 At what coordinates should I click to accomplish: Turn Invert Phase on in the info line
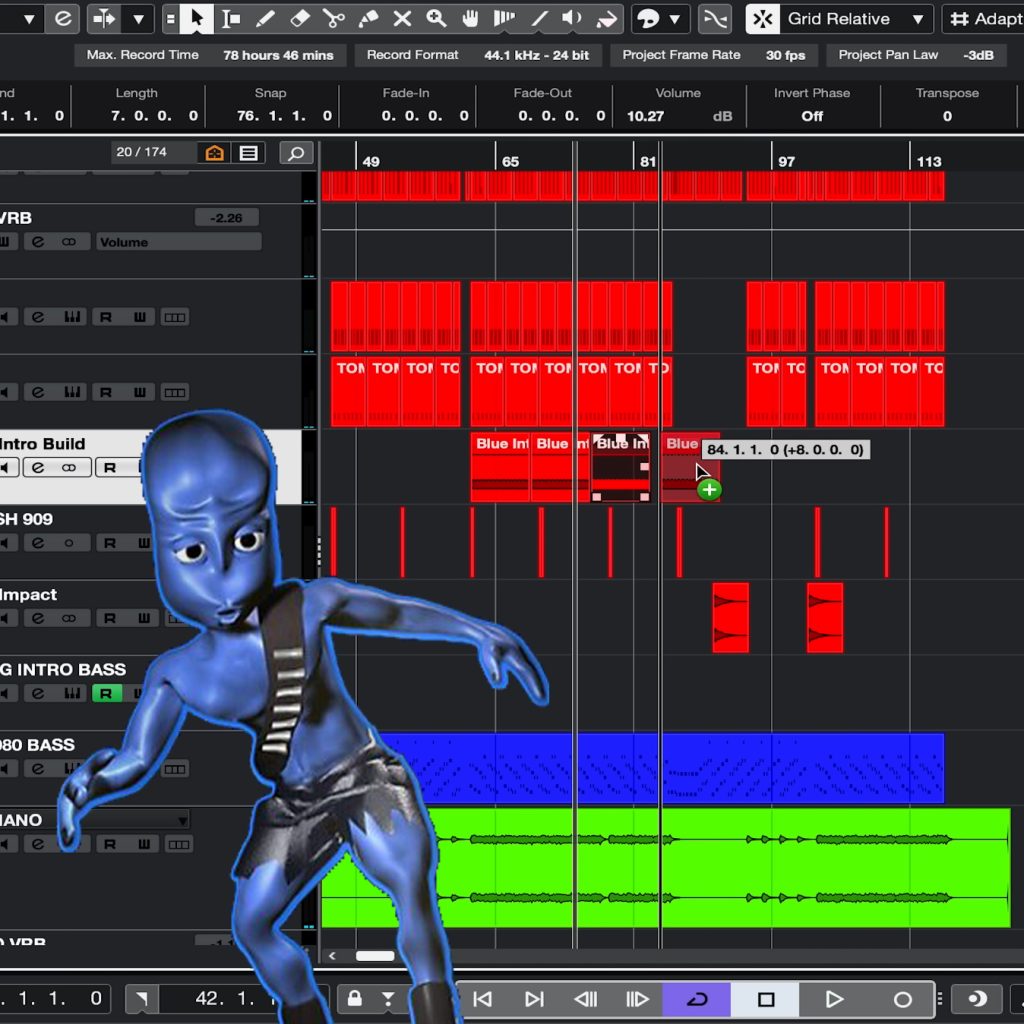811,117
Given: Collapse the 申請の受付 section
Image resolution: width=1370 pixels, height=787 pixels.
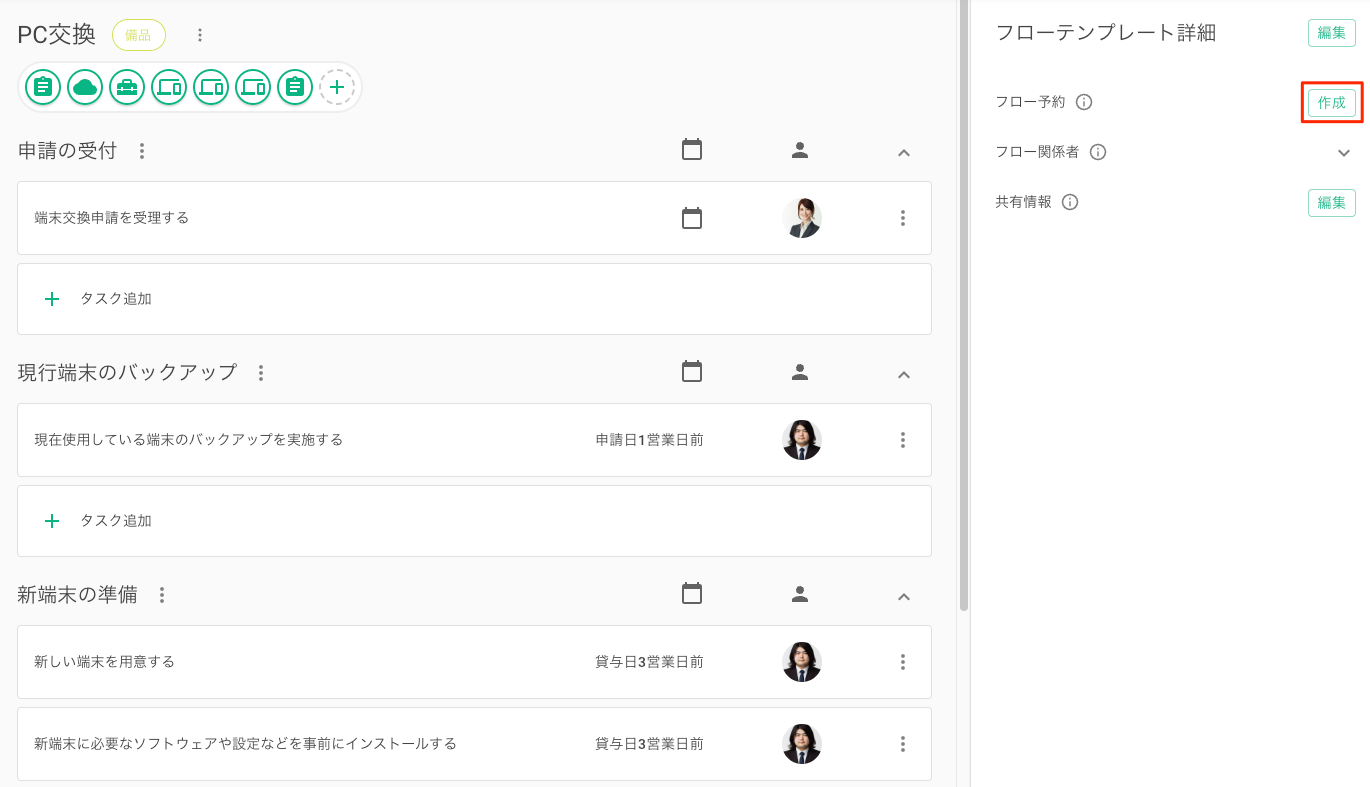Looking at the screenshot, I should 903,152.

◆ ◆ ◆ ◆ ◆ ◆ ◆

> TASK TO CARRY OUT
When you transcribe the lines above, keep every word exact but leave the pictures behind.

> TASK RESPONSE
 At what coordinates should I click to accomplish: Turn Invert Phase on in the info line
811,117
Given: Collapse the 申請の受付 section
Image resolution: width=1370 pixels, height=787 pixels.
Looking at the screenshot, I should 903,152.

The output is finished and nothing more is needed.